The mayor lobbied the U.S. Army Corps of Engineers to approve a $1 billion plan to rehabilitate parts of the L.A. River. The plan was ultimately recommended by the feds, but only in concept. Congress will still need to approve $500 million for the project, and Los Angeles will have to come up with the remaining $500 million. The plan will impact 11 of the river's 51 miles.

"I would want to give him an A+, but I feel like there's always room for improvement, and I don't want him to rest on his laurels," Brownson said.

Issue: Transparency

The Promise

Garcetti promised to bring transparency to City Hall by posting departments' metrics to a public website. He also said he would be data-driven in how he evaluates programs and city employees. Garcetti pledged to use technology and innovation to improve customer service for Angelenos. 

Progress so far

Garcetti has created a website where residents can view various metrics about the city – how many potholes get filled, how many murders go unsolved. But few residents are using them: In May, the L.A. Weekly reported the website received just 34 views a day. 

Garcetti has also made heavy use of Twitter and Facebook to reach constituents, which allows him to communicate directly with Angelenos, which may give them a sense of openness, while also allowing Garcetti to control his message.

But Bob Stern, former president of the Center for Governmental Studies, would like more genuine transparency. "My biggest concern is his fundraising for the nonprofit [Mayor's Fund] mentioned in Saturday's Times," Stern said. "I want to make sure he is completely open about who gives and who receives the funds. The mayor has been much less visible than [former Mayor Antonio] Villaraigosa, who was everywhere his first year, and people knew about what he was doing.  The only thing people remember about Garcetti's first year is his four letter word at the Kings celebration."

Issue: General Managers

The Promise

As a candidate, Garcetti said he would make all of his general managers reapply for their jobs in an effort to hold them accountable. Garcetti also wanted to see general managers set specific goals for their departments.

Progress so far

Since Garcetti took office, there have been leadership changes in 12 departments, including DWP, the port and the fire department. 
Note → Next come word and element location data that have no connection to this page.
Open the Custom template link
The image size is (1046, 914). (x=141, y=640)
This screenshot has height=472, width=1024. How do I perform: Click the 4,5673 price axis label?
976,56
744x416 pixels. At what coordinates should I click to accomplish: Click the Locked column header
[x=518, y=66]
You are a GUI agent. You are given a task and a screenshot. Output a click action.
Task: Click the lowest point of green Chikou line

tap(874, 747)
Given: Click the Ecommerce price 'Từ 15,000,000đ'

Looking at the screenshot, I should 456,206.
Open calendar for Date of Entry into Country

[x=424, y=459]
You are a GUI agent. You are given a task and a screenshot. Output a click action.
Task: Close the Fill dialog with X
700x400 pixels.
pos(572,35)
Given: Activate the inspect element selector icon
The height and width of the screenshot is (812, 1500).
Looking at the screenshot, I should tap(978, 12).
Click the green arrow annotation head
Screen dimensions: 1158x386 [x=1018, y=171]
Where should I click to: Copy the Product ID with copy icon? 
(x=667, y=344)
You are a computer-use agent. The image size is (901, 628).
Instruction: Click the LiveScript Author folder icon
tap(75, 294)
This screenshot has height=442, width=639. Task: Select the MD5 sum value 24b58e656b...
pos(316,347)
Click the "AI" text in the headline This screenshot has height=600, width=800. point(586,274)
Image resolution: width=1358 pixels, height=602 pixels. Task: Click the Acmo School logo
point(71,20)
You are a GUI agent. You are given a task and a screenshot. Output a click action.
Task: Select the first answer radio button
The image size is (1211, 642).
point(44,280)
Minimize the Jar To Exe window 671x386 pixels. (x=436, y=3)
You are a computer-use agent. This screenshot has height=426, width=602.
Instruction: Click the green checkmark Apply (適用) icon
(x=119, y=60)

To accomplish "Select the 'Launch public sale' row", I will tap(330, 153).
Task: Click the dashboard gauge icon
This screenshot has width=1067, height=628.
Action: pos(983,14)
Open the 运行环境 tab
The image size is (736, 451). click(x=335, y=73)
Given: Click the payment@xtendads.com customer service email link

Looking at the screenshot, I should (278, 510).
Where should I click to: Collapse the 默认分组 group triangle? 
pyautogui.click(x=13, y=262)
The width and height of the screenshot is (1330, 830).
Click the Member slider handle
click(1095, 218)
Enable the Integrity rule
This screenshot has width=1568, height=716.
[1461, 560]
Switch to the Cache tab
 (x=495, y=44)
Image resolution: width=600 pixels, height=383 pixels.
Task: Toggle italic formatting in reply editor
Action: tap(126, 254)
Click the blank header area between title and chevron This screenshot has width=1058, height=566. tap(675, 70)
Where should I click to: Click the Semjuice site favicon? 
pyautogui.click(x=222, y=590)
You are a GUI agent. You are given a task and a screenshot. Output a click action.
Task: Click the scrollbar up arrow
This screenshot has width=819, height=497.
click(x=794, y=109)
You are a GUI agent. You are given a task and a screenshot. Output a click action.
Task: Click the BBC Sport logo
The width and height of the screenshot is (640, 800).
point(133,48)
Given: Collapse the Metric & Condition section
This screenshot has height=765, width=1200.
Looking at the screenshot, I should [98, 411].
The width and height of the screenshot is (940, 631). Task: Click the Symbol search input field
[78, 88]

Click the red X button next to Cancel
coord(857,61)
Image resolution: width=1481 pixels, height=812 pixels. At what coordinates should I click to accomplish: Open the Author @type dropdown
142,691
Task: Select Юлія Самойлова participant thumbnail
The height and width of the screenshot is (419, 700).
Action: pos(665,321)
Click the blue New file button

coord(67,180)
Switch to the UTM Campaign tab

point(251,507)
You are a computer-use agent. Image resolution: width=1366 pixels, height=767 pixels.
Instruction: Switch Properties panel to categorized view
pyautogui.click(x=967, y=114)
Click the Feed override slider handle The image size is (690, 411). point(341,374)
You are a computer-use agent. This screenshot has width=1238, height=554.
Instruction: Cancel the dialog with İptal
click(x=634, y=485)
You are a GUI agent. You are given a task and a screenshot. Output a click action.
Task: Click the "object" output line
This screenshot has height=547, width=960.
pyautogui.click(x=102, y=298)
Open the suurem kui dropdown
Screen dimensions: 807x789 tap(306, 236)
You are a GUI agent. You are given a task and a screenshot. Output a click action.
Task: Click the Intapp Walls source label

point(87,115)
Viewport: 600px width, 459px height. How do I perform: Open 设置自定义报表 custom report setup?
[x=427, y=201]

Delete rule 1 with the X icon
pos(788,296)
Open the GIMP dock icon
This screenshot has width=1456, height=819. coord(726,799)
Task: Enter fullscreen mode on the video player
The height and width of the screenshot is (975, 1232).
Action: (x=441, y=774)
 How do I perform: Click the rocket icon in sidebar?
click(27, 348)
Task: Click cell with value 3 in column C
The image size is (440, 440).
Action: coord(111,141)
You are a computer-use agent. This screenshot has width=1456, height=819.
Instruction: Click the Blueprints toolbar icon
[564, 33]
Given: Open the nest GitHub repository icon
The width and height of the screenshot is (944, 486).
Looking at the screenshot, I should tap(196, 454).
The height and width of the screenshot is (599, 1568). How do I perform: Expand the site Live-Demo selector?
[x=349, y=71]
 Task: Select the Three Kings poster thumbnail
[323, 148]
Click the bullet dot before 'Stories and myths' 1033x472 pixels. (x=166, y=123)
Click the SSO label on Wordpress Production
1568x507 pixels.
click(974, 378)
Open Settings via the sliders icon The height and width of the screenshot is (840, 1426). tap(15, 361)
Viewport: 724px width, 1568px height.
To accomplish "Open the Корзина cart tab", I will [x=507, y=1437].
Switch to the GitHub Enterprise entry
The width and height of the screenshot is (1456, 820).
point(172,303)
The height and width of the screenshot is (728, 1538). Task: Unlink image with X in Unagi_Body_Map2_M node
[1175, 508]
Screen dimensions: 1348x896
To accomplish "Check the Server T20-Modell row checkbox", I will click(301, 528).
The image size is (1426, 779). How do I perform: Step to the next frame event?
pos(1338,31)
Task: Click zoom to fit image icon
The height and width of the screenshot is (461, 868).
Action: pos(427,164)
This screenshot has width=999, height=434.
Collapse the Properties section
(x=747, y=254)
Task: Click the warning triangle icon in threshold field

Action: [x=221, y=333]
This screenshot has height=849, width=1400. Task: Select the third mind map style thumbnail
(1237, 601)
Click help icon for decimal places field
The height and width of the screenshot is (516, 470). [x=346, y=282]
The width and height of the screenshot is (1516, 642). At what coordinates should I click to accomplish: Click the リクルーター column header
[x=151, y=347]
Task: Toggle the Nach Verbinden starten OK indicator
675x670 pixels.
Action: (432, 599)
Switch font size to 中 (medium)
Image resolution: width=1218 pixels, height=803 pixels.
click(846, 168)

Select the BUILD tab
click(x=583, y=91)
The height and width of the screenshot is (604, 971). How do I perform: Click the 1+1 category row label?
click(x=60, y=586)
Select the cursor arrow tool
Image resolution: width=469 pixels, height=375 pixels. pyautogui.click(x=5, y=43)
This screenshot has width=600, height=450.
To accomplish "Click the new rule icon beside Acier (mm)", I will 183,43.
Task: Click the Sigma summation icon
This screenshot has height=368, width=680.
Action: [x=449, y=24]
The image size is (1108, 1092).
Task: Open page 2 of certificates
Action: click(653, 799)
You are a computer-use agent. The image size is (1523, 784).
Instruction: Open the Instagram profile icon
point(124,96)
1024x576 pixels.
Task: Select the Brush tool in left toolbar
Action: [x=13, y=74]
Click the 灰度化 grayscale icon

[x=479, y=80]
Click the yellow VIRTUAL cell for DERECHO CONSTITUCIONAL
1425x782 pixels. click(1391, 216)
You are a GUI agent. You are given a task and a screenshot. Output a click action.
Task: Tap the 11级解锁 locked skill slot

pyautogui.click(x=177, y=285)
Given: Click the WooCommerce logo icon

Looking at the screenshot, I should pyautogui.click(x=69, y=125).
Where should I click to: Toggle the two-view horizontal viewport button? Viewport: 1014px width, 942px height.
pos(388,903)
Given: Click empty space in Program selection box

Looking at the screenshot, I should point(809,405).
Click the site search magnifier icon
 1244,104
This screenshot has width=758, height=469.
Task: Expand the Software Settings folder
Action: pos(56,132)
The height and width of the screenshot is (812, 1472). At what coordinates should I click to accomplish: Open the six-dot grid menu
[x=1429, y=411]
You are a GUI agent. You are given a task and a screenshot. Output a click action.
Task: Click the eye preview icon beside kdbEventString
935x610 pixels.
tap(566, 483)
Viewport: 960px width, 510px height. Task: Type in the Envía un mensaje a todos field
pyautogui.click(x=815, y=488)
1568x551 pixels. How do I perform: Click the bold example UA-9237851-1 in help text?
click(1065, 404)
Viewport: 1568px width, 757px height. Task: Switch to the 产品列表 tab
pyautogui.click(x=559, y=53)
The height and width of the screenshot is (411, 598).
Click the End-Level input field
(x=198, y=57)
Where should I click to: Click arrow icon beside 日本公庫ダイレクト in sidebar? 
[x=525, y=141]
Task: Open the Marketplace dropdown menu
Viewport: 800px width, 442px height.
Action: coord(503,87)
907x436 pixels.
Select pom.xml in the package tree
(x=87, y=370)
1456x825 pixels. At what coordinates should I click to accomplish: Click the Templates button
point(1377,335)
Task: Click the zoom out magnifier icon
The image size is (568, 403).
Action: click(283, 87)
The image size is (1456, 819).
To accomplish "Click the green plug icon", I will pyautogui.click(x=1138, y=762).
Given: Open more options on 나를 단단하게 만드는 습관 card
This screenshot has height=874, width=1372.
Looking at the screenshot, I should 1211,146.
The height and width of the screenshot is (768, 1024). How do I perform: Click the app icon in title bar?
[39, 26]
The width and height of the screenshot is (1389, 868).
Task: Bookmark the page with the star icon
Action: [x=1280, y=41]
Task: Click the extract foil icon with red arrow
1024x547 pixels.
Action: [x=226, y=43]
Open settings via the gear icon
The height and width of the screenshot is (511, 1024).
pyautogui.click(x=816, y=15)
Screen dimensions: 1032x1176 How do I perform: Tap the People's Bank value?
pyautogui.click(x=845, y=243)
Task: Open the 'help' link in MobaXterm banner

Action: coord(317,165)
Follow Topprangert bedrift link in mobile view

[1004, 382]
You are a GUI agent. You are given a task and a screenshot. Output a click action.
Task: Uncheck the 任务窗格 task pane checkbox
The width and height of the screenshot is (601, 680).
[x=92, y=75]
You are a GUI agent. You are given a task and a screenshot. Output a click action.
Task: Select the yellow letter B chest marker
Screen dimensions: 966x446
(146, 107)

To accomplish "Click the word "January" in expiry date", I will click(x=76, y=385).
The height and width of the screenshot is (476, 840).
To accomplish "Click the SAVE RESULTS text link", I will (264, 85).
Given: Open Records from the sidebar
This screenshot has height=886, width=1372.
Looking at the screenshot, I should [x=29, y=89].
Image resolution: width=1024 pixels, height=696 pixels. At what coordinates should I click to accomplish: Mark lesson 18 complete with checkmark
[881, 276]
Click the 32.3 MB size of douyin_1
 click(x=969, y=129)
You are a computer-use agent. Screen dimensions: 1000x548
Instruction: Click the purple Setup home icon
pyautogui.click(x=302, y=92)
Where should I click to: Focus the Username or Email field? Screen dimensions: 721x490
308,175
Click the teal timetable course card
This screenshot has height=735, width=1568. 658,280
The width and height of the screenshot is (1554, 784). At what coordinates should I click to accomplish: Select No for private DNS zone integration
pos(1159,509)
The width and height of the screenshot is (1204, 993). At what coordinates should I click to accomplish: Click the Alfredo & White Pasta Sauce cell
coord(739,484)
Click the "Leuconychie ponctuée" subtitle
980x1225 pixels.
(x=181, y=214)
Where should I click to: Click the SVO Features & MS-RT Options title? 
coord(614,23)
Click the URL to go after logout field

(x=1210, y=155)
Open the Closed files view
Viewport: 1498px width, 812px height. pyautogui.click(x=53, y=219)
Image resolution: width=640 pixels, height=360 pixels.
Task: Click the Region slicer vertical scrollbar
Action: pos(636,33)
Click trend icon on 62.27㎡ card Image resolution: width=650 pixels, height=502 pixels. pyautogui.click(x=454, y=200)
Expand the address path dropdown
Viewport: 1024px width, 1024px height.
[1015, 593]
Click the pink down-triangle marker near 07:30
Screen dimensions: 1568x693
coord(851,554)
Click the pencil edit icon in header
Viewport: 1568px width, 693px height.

  • Chief Sustainability Officer. The mayor hired Matt Petersen in August 2013 to coordinate environmental policies across all city departments. He is also tasked with helping the mayor created those 20,000 new green jobs. 
  • Chief Innovation Technology Officer. The mayor hired Peter Marx in February 2014. Marx's job is to encourage innovation in City Hall and use technology to improve customer service.